Right on. Reminds me of Richard Feynman or Steve Wozniak, the way they just casually talk about taking things apart and putting things together while following a curiosity on an adventure. This is representative of the sort of ethos that drew everyone here in the first place, I think.
You seriously need to consider starting a Patreon[0] campaign. I'm sure many people would be interested to see more from you. There are individuals on there who are making significant salaries based purely on interest from the crowd.
Don't that require making regular content? My posts are fairly random by time and quality, and most are just rants on various philosophical nonsense [0] or game design [1].
Wouldn't be fair to people who signed up for something like this camera.
Perhaps not as a regular income; but if funding for these projects is a limitation I bet crowdfunding would bring in funds to keep these posts coming :)
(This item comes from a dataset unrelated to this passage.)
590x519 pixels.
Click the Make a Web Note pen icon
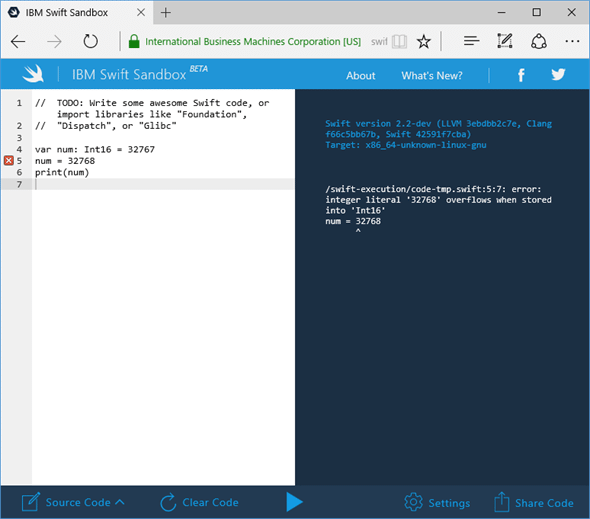pos(505,41)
Could there be a version of Patreon, where not the author themself but instead the fans start the pledges. The author could choose to take the money or not, and could prove their identity by putting their bitcoin address in a <meta> tag on their website.
So we could create a project on the site say "support sound camera posts from ribbonfarm.com" and money would be gathered for it, then when a new qualifying post would be made the site owner would be contacted "hey, you have $500 waiting for you, put this meta tag in your <head> to accept it".
This way modest authors wouldn't need to think "am I good enough for Patreon?" and people could support them. People could provide wallet addresses to which the money would be returned if not accepted.
This would almost certainly not work due to how easily most sites can be hacked by experienced and motivated hackers. That website would essentially just be a bounty list for hackers. The better option would be requiring an extra DNS entry meaning the hackers would be trying to hack into a registrar which is probably a fair bit harder on average.
The cynic in me wants to say that bosses tell their talented workers that pursuing personal projects is delusional simply because it keeps the labor cheap!